ESPNDallas.com columnist Jean-Jacques Taylor and MavsOutsider.com editor in chief Bryan Gutierrez will join me each week to run a three-man weave on a few questions on the minds of Mavs fans.
1. Can Samuel Dalembert get out of the doghouse?
Gutierrez: It's looking like that mountain might be too hard for Dalembert to climb. To show how sad it has gotten for Dalemebert, he got a majority of his minutes against Sacramento when the game was no longer in doubt. Brandan Wright's return is approaching, thus limiting Dalembert's minutes more. With his contract only being partially guaranteed next season, it's shaping up to be that Dallas very well could be another one-and-done stop for Dalembert.
Taylor: The best thing about Rick Carlisle is that his doghouse is not permanent. All Carlisle wants is for players to fill their role. No more, no less. Dalembert isn't doing that. He's supposed to be an above-average defensive player who can give you a little offense. The reality is any team that signs him could not care less about his offense. What they want is consistent defense. Until he provides that, Blair is going to keep starting.
MacMahon: It’s hard to see that happening. Dalembert got demoted before Wright’s return, so it’s logical to think that there will be even less playing time for the big man signed to be the Mavs’ starting center once Wright is ready to roll. This can’t be considered a big surprise. Dalembert was the best of the leftover big men when Dallas had a desperate need to fill a huge hole in the roster this summer, but there’s a reason he’s bounced around the league so much. It always seemed like a matter of time before Dalembert’s tendency to coast wore out Carlisle’s nerves.
2. Is the buzzer-beating win over the Trail Blazers or the blowout loss to the Kings more meaningful in the grand scheme of things?
Gutierrez: I'm going to say the Portland win is more meaningful simply because they were susceptible to falling into the trap of an emotional letdown against Sacramento. That said, the Mavs should be fully aware that they can't afford to have any slippage and that they have to play the full 48 minutes in order to get a win.

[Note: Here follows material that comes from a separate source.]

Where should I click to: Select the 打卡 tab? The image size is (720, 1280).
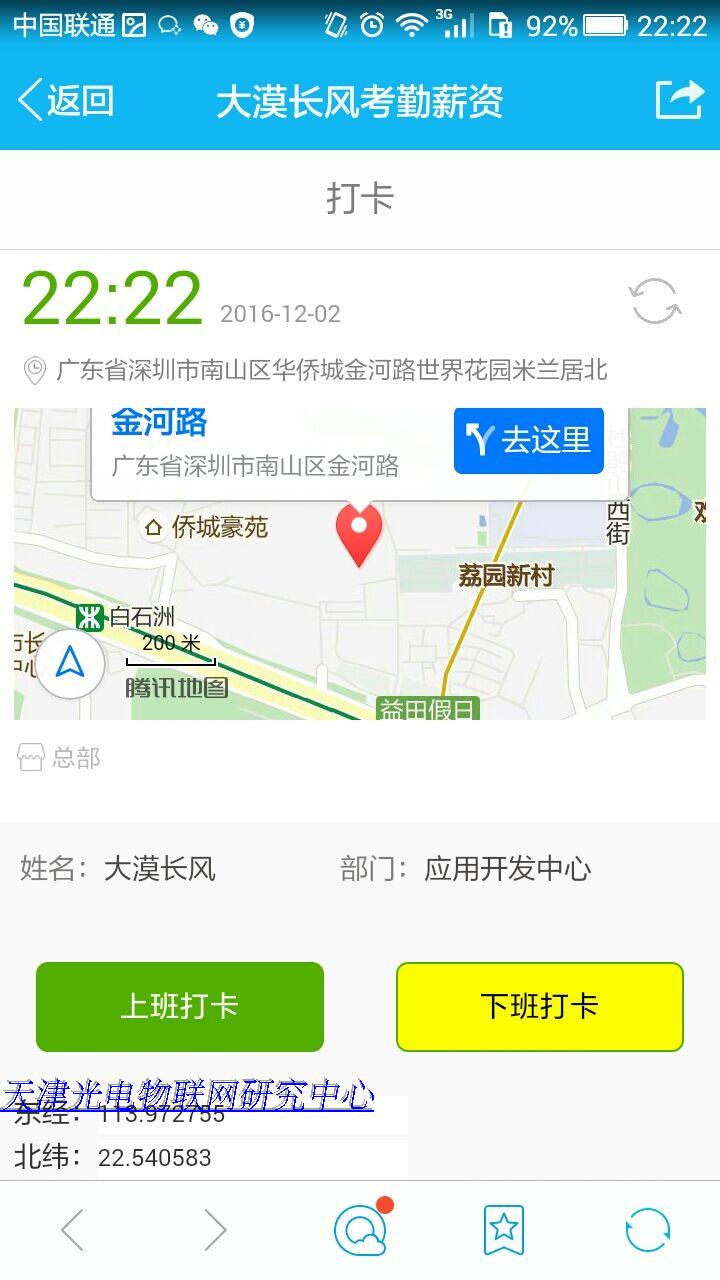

Taylor: Nothing meaningful happens in the NBA until after the All-Star break. The win over Portland shows what the Mavs can do on a night they're focused and play well and the Kings loss showed them they're not good enough to mail in a performance against any team. These are all little lessons that help a team grow, learn and understand its capabilities. As long as they’re in the thick of the playoff race, no win or loss has huge implications attached to it until after the All-Star break.
MacMahon: I’ll say the slip-up in Sacramento, but that’s because it’s a night that Carlisle can use as a coaching tool the rest of the season. The Mavs aren’t good enough to assume a win against anyone, even a bad team with a depleted roster while waiting on the day after a trade. The thriller in Portland is proof that the Mavs are capable of competing against the West’s best. Maybe that’s a confidence boost, but I don’t think this team has any self-esteem issues. They have major defensive issues that require constant intensity and attention to detail to address. Just show up and lace up the shoes? Well, Carlisle can always remind his players of what happened in Sacramento.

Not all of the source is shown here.